Allow me to introduce one of these extraordinary humans:
Johannes Kepler (1571-1630)
Though celebrated as the grand patriarch of astronomy, the German astronomer Johannes Kepler was first and foremost a mathematician and mystic. He became one of astronomy's most important figures through his analysis of Tycho Brahe's extensive observational records of the planet Mars. Tycho Brahe was the bona fide astronomer who devoted twenty years of his career to observing Mars from various observatories, most notably Uraniborg on the island of Hven. However, when he went into exile following a dispute with new Danish king Christian IV, Brahe constructed an observatory at Benátky nad Jizerou in what is now the Czech Republic. At this time, Brahe hired Johannes Kepler to serve as his assistant and according to historians they both enjoyed eighteen months of a stormy professional relationship. Brahe was known to act imperiously toward those he regarded as inferiors. Yes, that's right, all of us. Conversely, if you met Kepler today, he'd likely buy you a drink and chat non stop for three hours. After a year and a half, Brahe died, which greatly improved relations between Kepler and himself. Kepler then inherited Tycho's treasure trove of Martian observations. His disagreeable personality notwithstanding, Brahe was a meticulous observer whose records were all the more impressive as his life predated the invention of the telescope.
Kepler devoted another twenty years to studying these records and in so doing developed his three planetary laws, our only subject today. We regard these laws in turn.
1. EVERY PLANETARY ORBIT IS AN ELLIPSE WITH THE SUN AT ONE FOCUS.
Don't panic at the graphic below. We'll work through it.
We're going to have a contest between you and your best friend. First, we're going to put each of you on a different stool and then will draw an ellipse around you. You will be on a stool at F1 and your friend will be at the stool F2 Now, you both have to walk in a straight line from your stool to a point on the ellipse and then back along a straight line to the other stool. Your aim is to figure out a way to walk a shorter distance than your friend walks. However, you needn't bother. The distances will always be the same. That is the property of the ellipse. You and your friend were each sitting at a focus of that ellipse. Each ellipse has two foci. Every planetary orbit is an ellipse and the Sun occupies one focus of that ellipse.
Kepler's revelation that planetary orbits were elliptical represented a profound departure from all previous models which depicted planetary orbits was circular.
WHAT DOES THIS MEAN?
-Planetary orbits are not circular, so a planet's distance from the Sun is always changing. The planet's closest point to the Sun is called "perihelion." The planet's farthest point from the Sun is called "aphelion."

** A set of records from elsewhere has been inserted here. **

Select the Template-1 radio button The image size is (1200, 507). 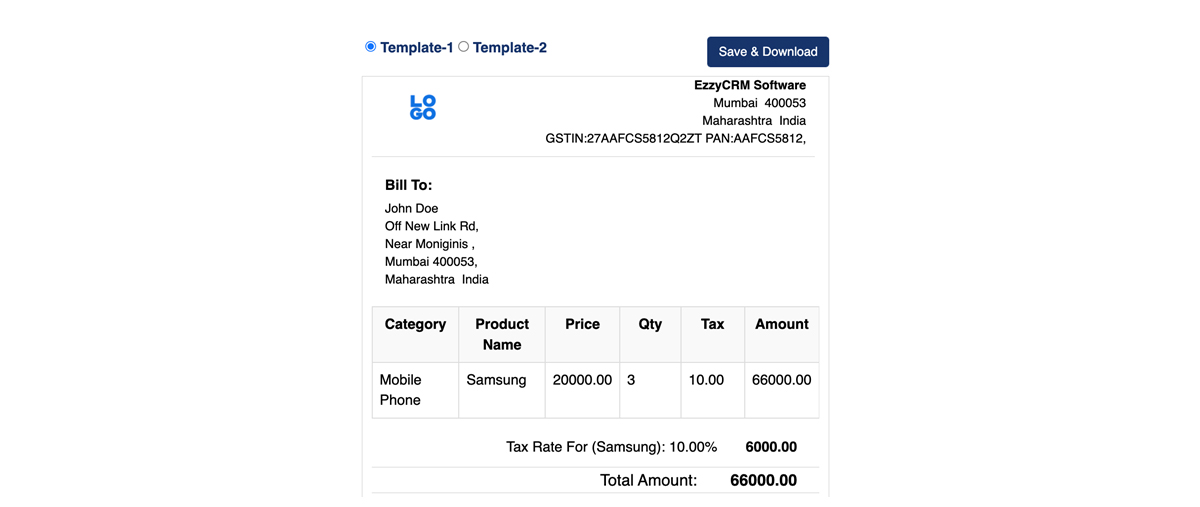tap(371, 47)
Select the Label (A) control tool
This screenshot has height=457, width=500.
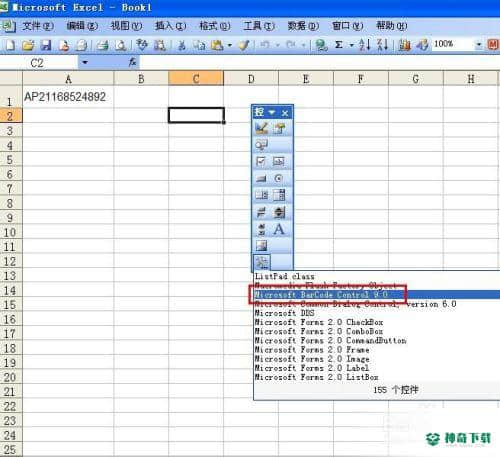coord(279,229)
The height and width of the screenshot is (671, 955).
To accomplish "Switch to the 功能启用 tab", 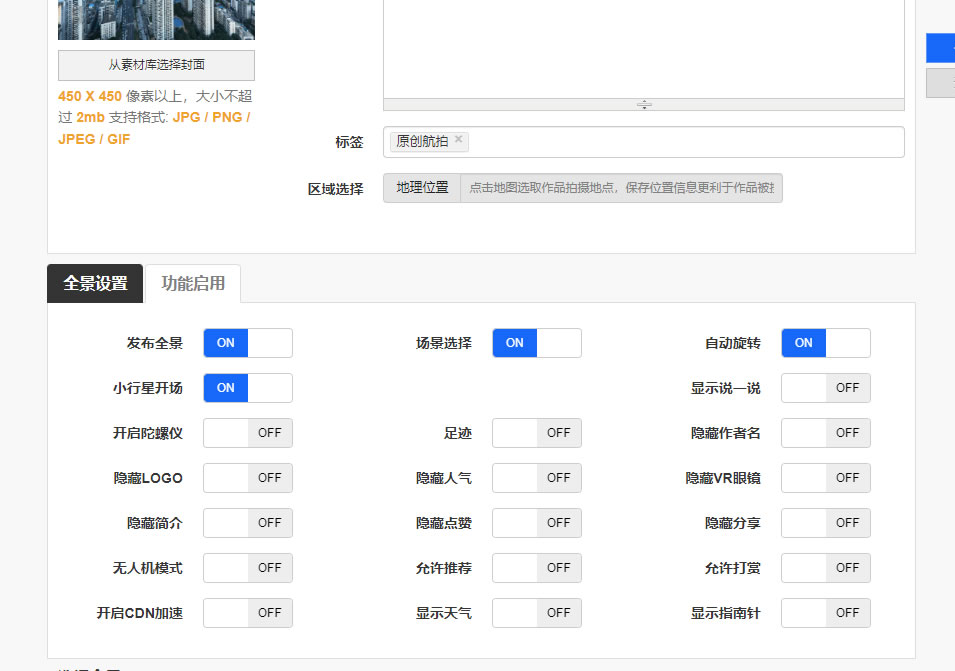I will 192,284.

2. THE RADIUS VECTOR CONNECTING THE SUN AND THE PLANETS SWEEP OUT EQUAL AREAS IN EQUAL TIMES.
Don't hang up! All this statement means is that the closer a planet is to the Sun the faster it moves.
Imagine that a paint-coated string connects the Sun to each planet. As the planet revolves, it leaves a large painted area in its wake as seen in the above image. Let's imagine that we allow each planet to move for an hour and then measure the regions each of them painted. We would find that these areas would all be equal. From this observation we determine that the closer planets have to be moving more quickly than the more distant planets.

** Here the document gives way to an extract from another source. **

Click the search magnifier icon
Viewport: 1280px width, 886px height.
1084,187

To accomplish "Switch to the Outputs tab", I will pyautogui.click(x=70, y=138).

If we study this list of a few of the planet's average orbital velocities we can recognize the inverse relationship between distance and orbital speeds.
MERCURY 107,082 miles per hour
EARTH 66,615 miles per hour
JUPITER 29,236 miles per hour
SATURN 21,765 miles per hour
3. THE HARMONIC LAW: THE SQUARE OF A PLANET'S PERIOD IS PROPORTIONAL TO THE CUBE OF ITS SEMI MAJOR AXIS!
WAIT! DON'T HANG UP!
The planet's period is just the amount of time a planet requires to complete one orbit.
The semi-major axis is just the planet's average distance from the Sun.
WHAT DOES THIS MEAN?
If we can know how much time a planet requires to complete one orbit, we can know the planet's average distance from the Sun. The proportionality means that when one value increases, the other value increases, as well. Now, we can turn the proportionality into an equality by measuring the period in Earth years and the semi-major axis (average distance) in astronomical units. An astronomical unit equals Earth's average distance from the Sun which is approximately 93 million miles.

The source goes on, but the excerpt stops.